I read the following earlier this week:

We do not seem able to satisfy ourselves with the qualities which nature has given to the roosterish clan; art has stepped in; and with the pretext of bettering them we have made them into martyrs. Not only do we deprive them of their means of reproduction, but we condemn them to solitary confinement and darkness, we force them to eat, and by doing so we make them much heavier than they were ever meant to be.

I think this is a rather accurate picture of how we handle chickens now as the ones we find in stores are "unnaturally" fat.

Interestingly, this passage is a quote from The Physiology of Taste, written by Jean Anthelme Brillat-Savarin in1825. Is there anything really new?

2 comments:

Orpheus said...

Hey there,
I am going one by one through your posts and catching up. Get ready for lots of comments.

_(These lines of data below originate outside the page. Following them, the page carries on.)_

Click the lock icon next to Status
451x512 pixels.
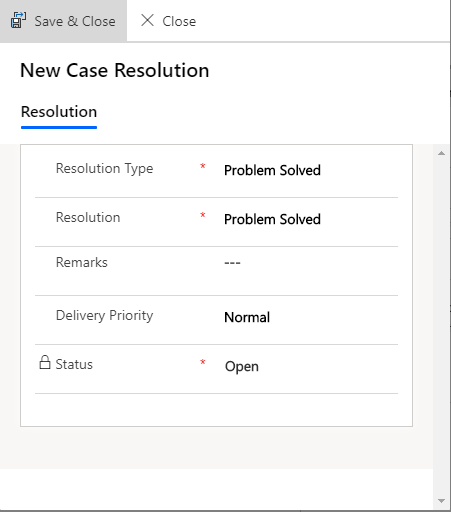coord(45,363)
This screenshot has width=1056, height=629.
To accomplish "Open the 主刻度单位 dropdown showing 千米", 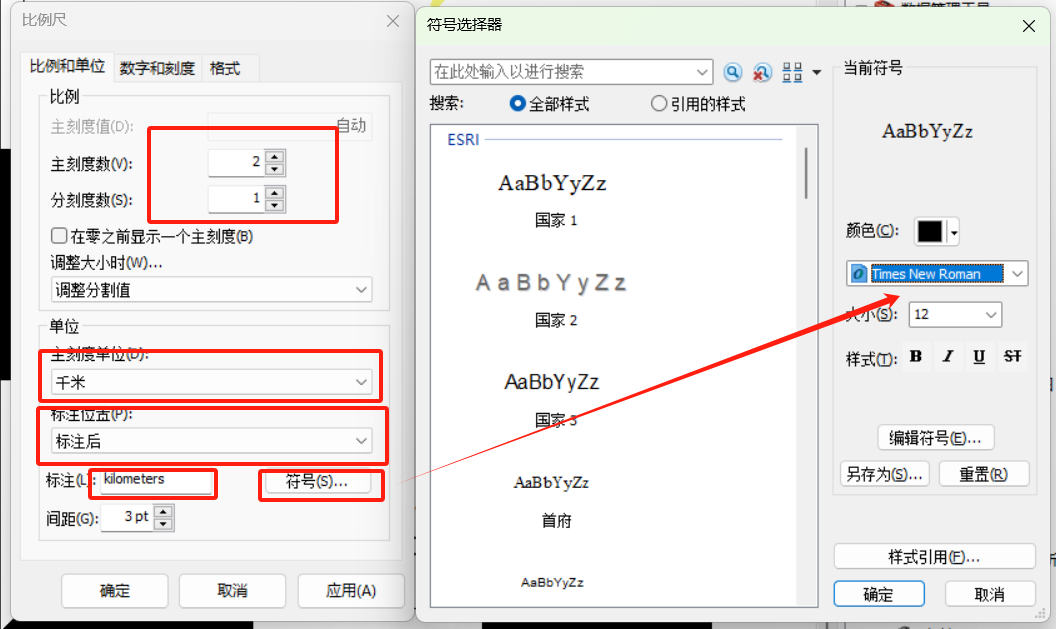I will 210,381.
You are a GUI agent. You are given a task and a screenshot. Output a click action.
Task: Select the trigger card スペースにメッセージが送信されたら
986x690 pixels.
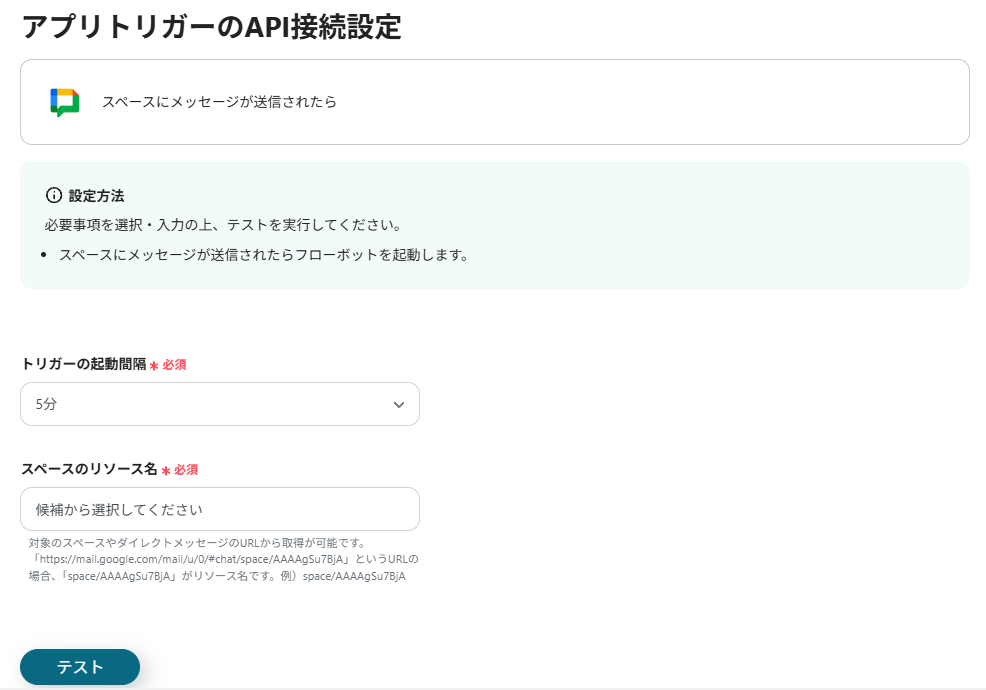[495, 101]
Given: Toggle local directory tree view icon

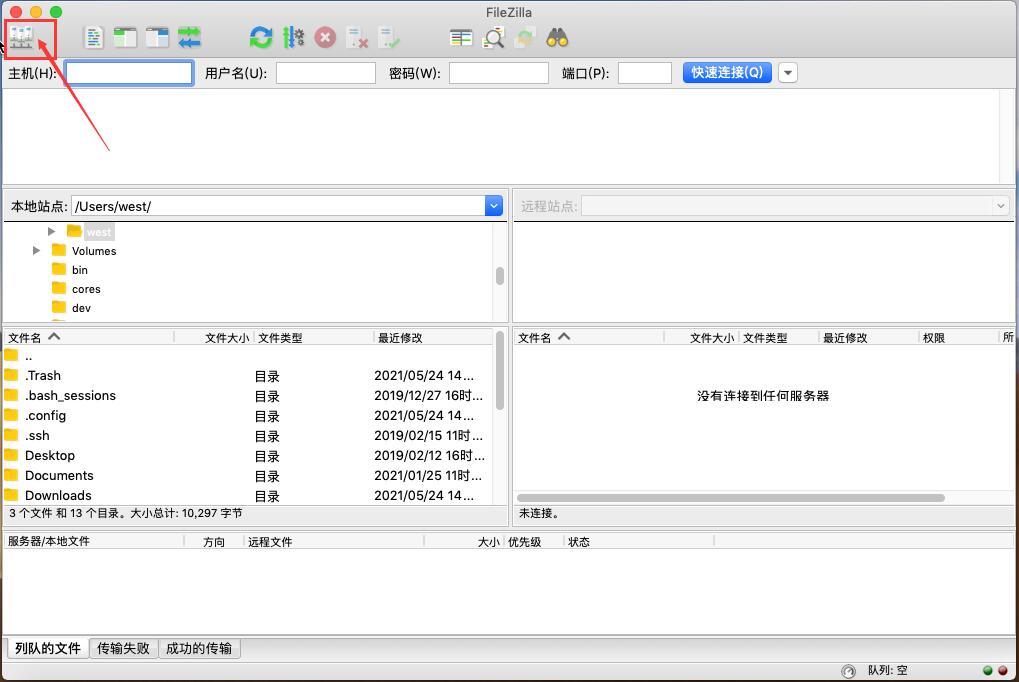Looking at the screenshot, I should [125, 38].
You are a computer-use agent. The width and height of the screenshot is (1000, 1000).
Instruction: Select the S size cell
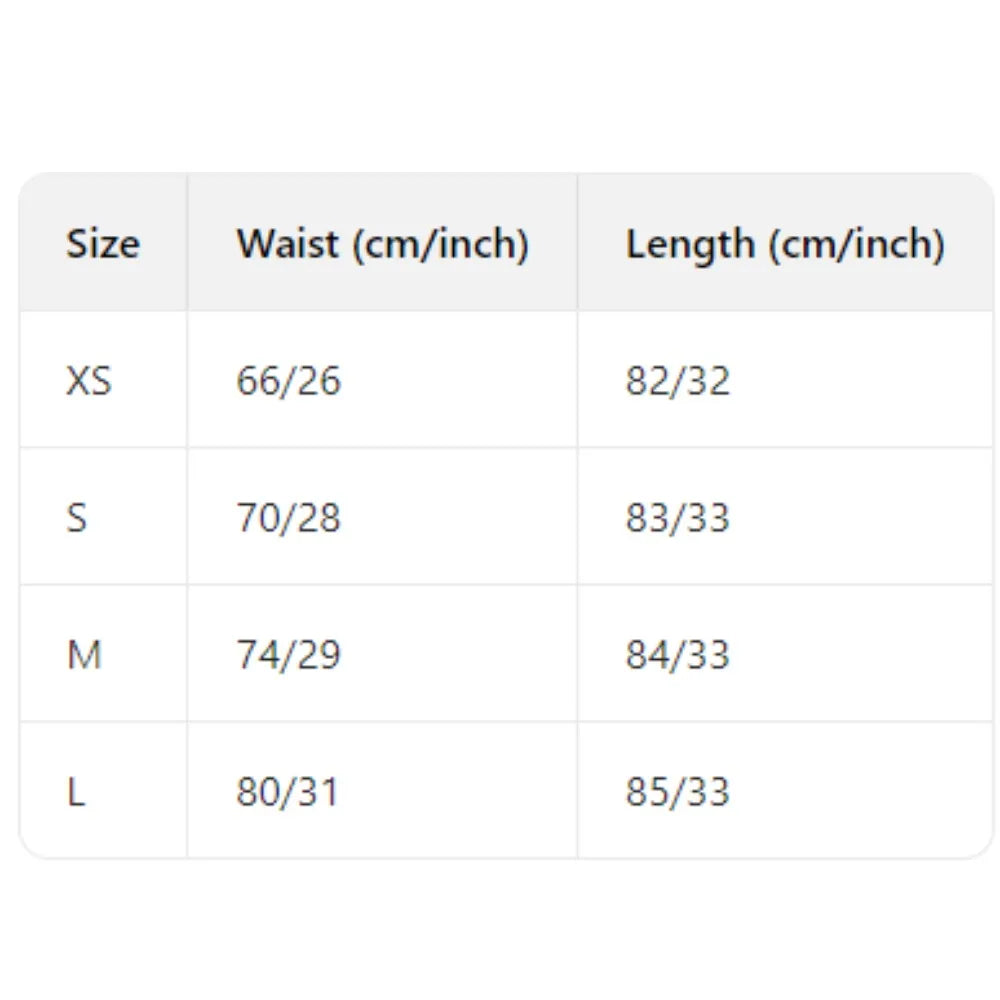pos(77,518)
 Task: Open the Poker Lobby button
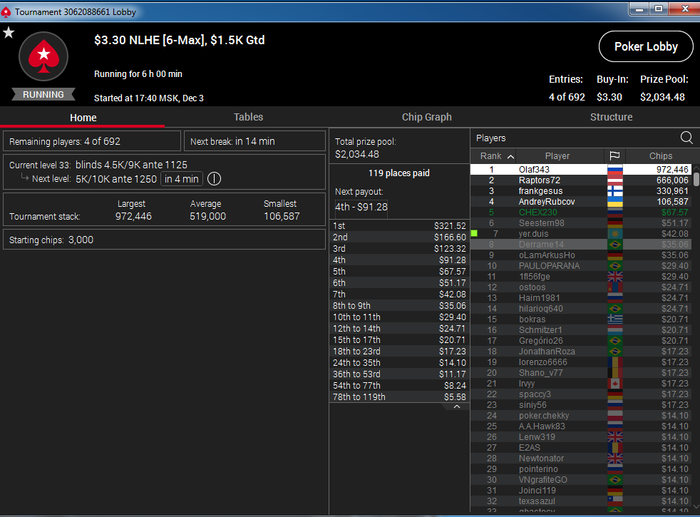[646, 46]
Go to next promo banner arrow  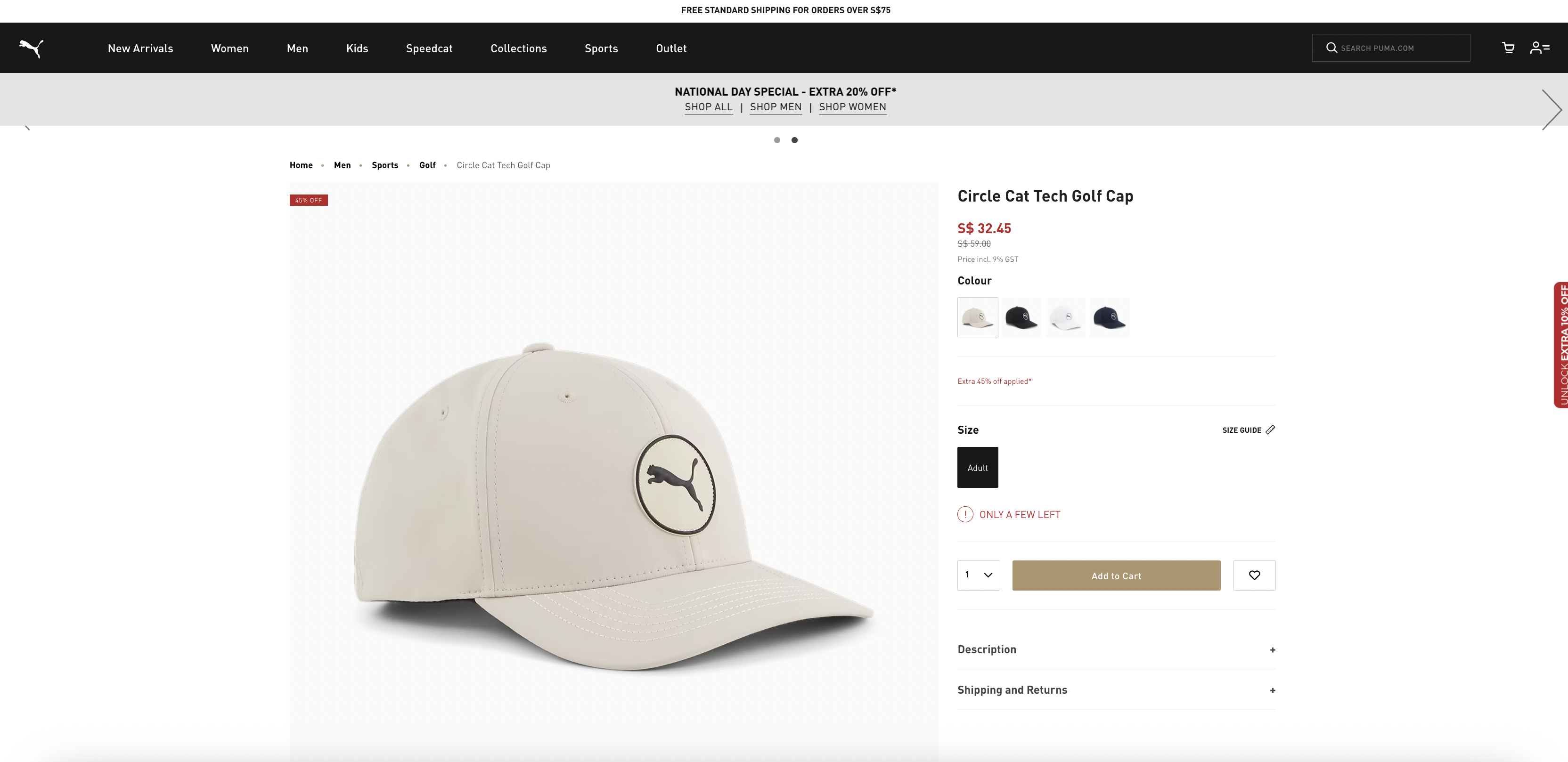pos(1551,110)
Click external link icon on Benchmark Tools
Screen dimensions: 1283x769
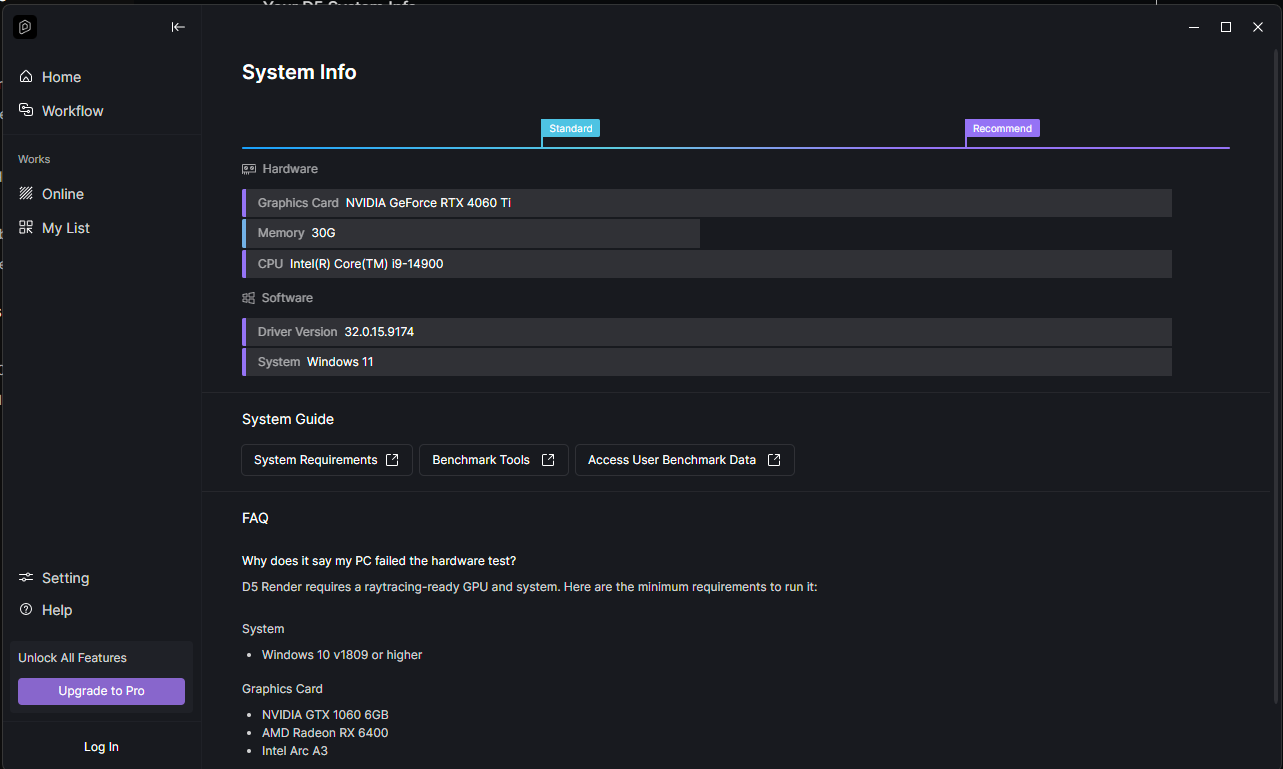coord(548,460)
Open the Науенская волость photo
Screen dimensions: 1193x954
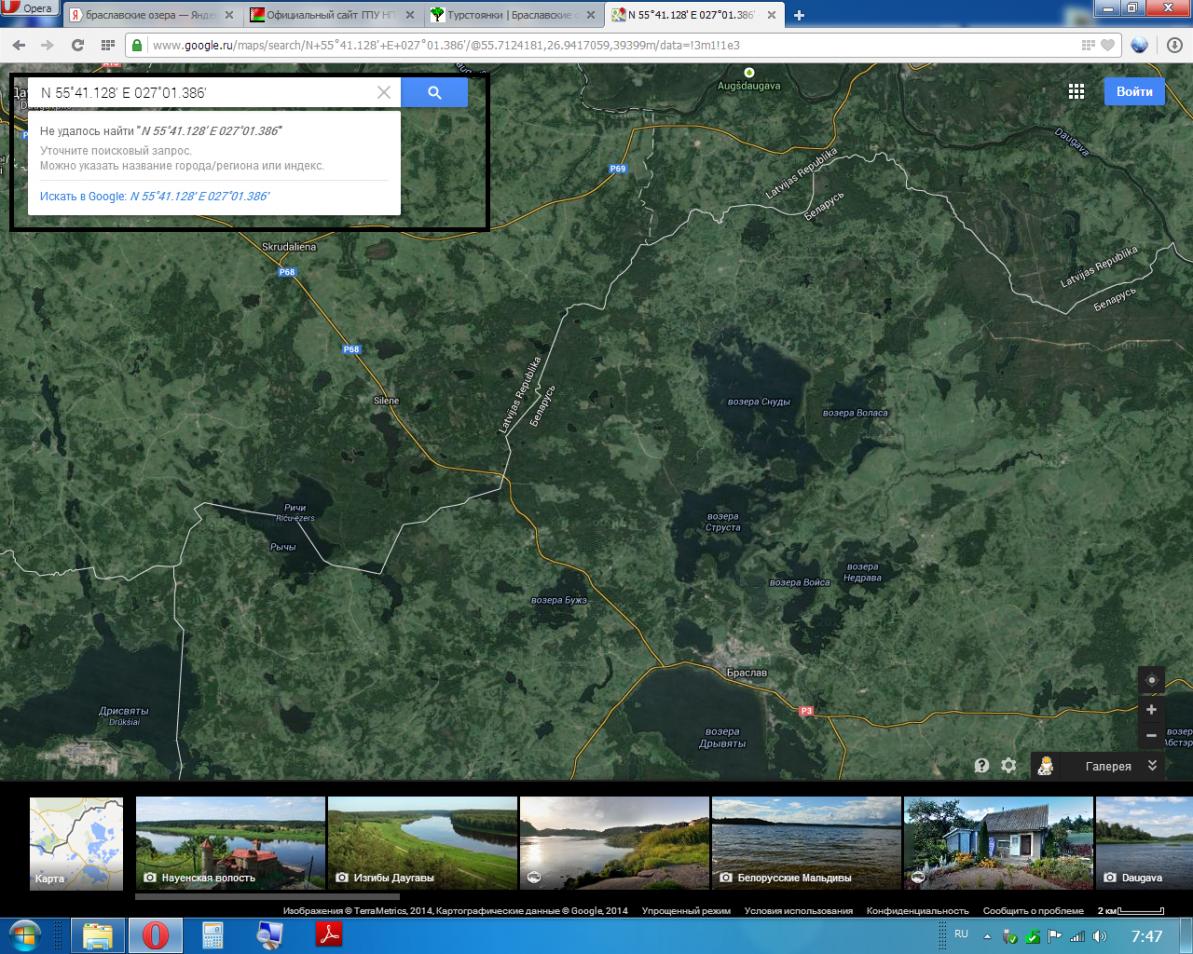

While I agree that genetic manipulation is a prehistoric past-time, don't you think that in modernity it has been amplified in a way that makes it something different? 1825 is after the industrial revolution fell upon us, so one cannot be sure that two hundred years would make great differences.

It is also true that our chickens are extremely fatty, I am told. The question is whether this is "natural"--I don't see how one can even talk about "nature" from a scientific point of view. Nature is an ethical concept, because it is an Aristotelian concept. It was presupposed that each type of being has an essential form and its "nature" is to arrive at this form. This is the older notion of nature on which the modern notion of nature is based and from which it departs. The modern notion is essentially newtonian, and in that light it is not ethical. My point is that there is an equivocation on the word, and maybe you should take it in the former sense in this french author.

Orpheus said...

I might also add that one can object to the fattiness of chickens on pragmatic grounds--it isn't good for us that they are fatty, even if one cannot know what is objectively good.